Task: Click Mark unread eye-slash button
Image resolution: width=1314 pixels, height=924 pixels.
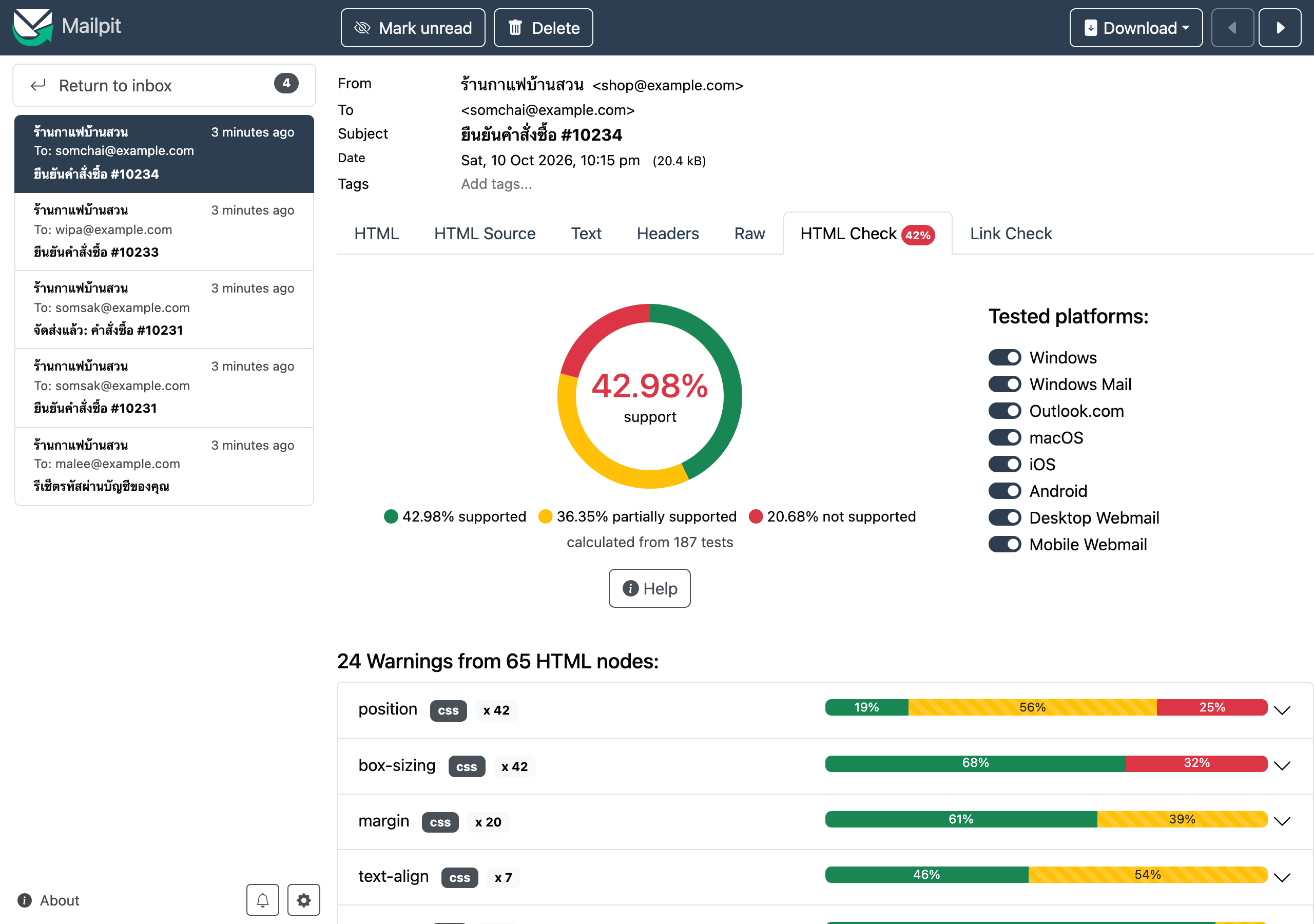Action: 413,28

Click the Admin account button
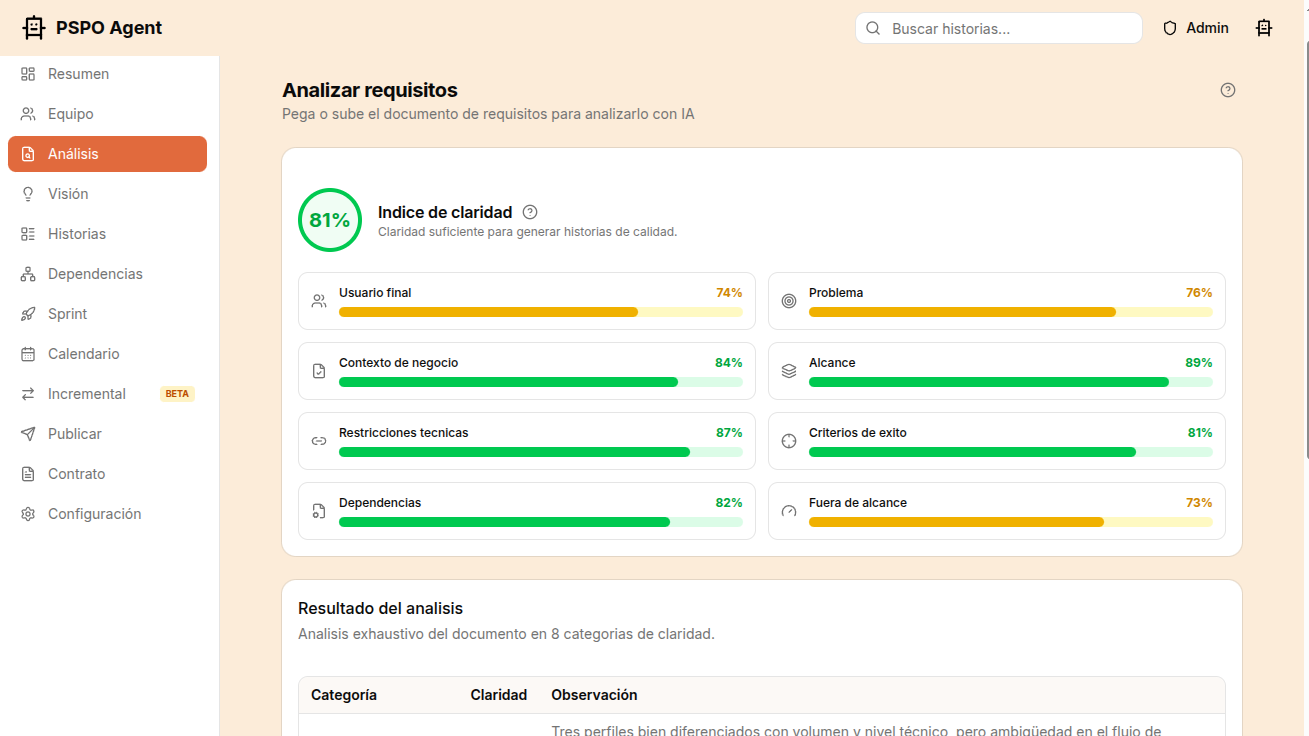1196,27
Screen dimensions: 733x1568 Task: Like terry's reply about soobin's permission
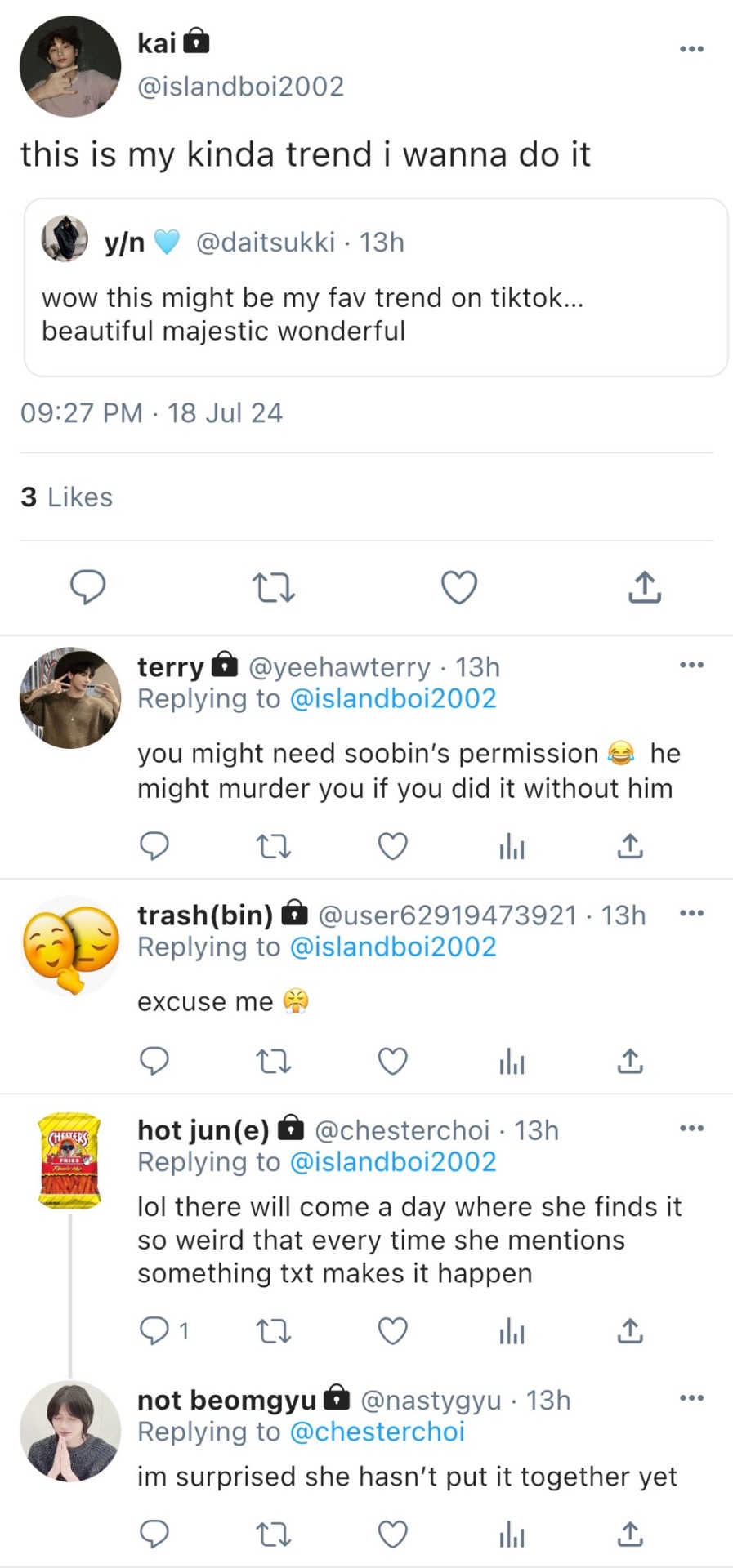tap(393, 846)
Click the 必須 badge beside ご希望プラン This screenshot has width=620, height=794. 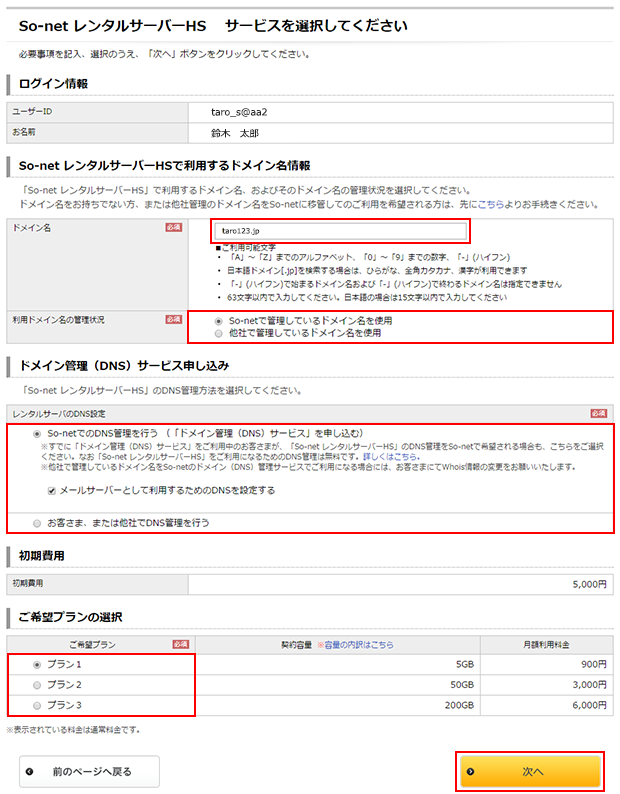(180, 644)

Your goal:
Pull out each line of the data above that contains the string "Task".

Final result:
Task: Click Mark unread eye-slash button
Screen dimensions: 733x1568 Task: Like terry's reply about soobin's permission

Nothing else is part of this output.